§ **Work to complete**: Copy the stretch of the passage below about IBM's machine-to-machine proposal from "Further into IBM’s" through "and need adaptation.".

§ **Text block**:
Segment Open

111102 MQTT proposal chart.jpg

Public transit systems could enable the streets themselves to publish their own traffic status. Traffic signals could become intercommunicative, enabling live and automated rerouting of traffic, including signals that are sent to cars and their drivers. Water, gas, and electric lines can report their own status the same way. And through inter-Web protocols, you could check the status of your local water main on Facebook.

While we’re on that subject: Imagine if Facebook could find you. Literally, you would never have to log in. An application is foreseeable whereby messaging devices connect to a token device located on your person. When you move from your laptop PC to your tablet to your refrigerator, your Facebook session could follow you.

Although the following potential application was not directly stated, it was implied: Consider the potential for intercommunicative monetary tokens. What if every fiver or twenty or century note could report its location and status?

Further into IBM’s draft proposal, the company’s engineers make clear their current position on current HTTP-based Web services protocols in what they call an M2M context. They’re inadequate, and need adaptation.

Segment Closed

§ **Information supplied**:
Segment Open

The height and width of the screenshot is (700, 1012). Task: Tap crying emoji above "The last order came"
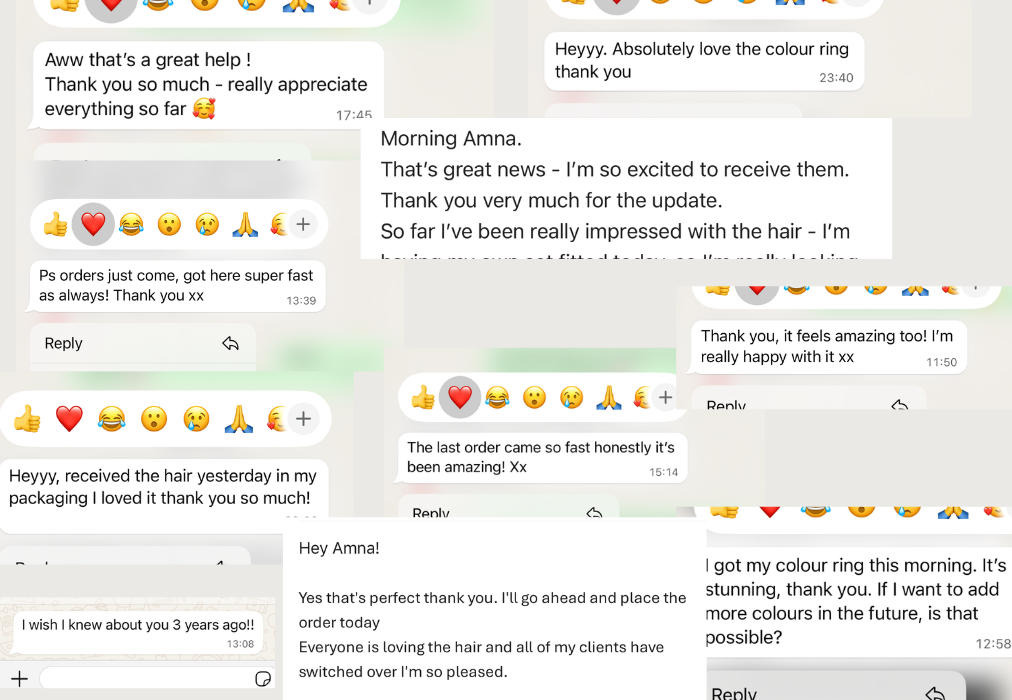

Segment Closed

§ **Solution**:
Further into IBM’s draft proposal, the company’s engineers make clear their current position on current HTTP-based Web services protocols in what they call an M2M context. They’re inadequate, and need adaptation.